▶ **TASK DESCRIPTION**: In the entries below, find every line with the string "each" and copy it.

▶ **RECORDED INFORMATION**:
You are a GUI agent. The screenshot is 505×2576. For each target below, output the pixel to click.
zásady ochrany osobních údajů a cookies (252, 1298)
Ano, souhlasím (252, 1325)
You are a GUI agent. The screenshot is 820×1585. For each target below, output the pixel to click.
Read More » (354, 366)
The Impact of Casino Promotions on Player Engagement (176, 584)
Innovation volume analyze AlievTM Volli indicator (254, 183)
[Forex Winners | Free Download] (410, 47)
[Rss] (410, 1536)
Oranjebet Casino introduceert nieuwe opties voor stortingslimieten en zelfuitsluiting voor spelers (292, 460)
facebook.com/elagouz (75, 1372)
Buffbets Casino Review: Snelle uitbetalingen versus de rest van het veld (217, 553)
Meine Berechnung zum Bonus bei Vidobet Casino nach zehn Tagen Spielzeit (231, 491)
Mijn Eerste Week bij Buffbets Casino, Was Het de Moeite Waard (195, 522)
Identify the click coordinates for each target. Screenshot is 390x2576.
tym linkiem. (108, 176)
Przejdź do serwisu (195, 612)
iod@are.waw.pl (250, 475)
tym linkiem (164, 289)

▶ **COMPLETED EXERCISE**:
You are a GUI agent. The screenshot is 505×2576. For each target below, output the pixel to click.
You are a GUI agent. The screenshot is 820×1585. For each target below, output the pixel to click.
Identify the click coordinates for each target. Screenshot is 390x2576.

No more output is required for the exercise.